United States Vice President Joe Biden hosted a reception in honor of activists of the "It’s On Us" campaign, which included University of Connecticut student Suzanne Cayer. She was invited to the White House to receive additional training in efforts to reduce the number of sexual assaults on college campuses.
President Obama and Vice President Biden began “It’s On Us” in September 2014, according to the It’s On Us reception press release. The campaign recognizes that “the solution to sexual assault begins with all of us.” It seeks to reframe the conversation surrounding sexual assault in a way that inspires everyone to see it as his or her responsibility to do something to prevent it.
“As a survivor of sexual violence and domestic violence, "It’s On Us" has been an incredible opportunity to empower myself and others,” Cayer said. “Having the chance to meet Vice President Biden and see in person how passionate he is about ending gender-based violence was unbelievably inspiring.”
Administration officials, members of Congress, leaders of national advocacy organizations and students serving on the It’s On Us Student Advisory Committee were present at the reception, according to the press release.
Cayer said that she had meetings all morning at the White House where attendants spoke about strategy and marketing for the campaign as well as raising awareness for sexual assault prevention and bystander intervention.
“The reception at Joe Biden's residence at the Naval Observatory was filled with so many inspiring politicians, such as Sen. Kirsten Gillibrand from New York and Tina Tchen, Assistant to the President, Chief of Staff for the First Lady of the United States and Executive Director of the White House Counsel of Women and Girls,” Cayer said.
Vice President Joe Biden talked about the importance of bystander intervention during his speech, according to Cayer. “I got to talk to Joe Biden personally, and I told him that I was a survivor of sexual and domestic violence, and that sexual violence prevention work helped save my life,” she said.

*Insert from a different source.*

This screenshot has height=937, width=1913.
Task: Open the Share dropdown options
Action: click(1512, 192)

Cayer said that activism has helped give her a purpose after the devastation of being raped and assaulted. “It was absolutely incredible to represent not only the It's On Us campaign, but UConn on a national level,” she said. “I learned so much from other student leaders around the nation as well as politicians on the importance of sexual violence prevention work.”

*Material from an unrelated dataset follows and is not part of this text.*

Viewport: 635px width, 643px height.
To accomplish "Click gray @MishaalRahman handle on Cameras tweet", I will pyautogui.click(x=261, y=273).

She said she believes that being proactive in ending sexual violence instead of being reactive is extremely important. “This means teaching comprehensive sexual education in middle schools and high schools, including consent, healthy relationships, sexual and domestic violence and protection and contraception. Teaching about different sexualities and genders are essential to understanding gender-based violence because we have a very narrow view of what gender-based violence is: a man as a perpetrator and a female as a victim,” Cayer said.
In terms of on-campus work, Cayer said she would love to see the administration and the Board of Trustees be more interested in issues that will affect a majority of students on the UConn campuses. “Specifically, having freshman seminars focus on social justice issues would help students be well equipped to examine and respond to gender-based violence and bias-incidences both on campus and in the world after graduation. I'm very optimistic about working with UConn administrators, the Board of Trustees, as well as Connecticut lawmakers in making our state an It's On Us community,” she said.
Since the campaign started, more than 360,000 individuals have joined the cause and taken the
"It’s On Us" Pledge, according to the press release. Student activists have organized more than 1,400 events at more than 530 college campuses across the country.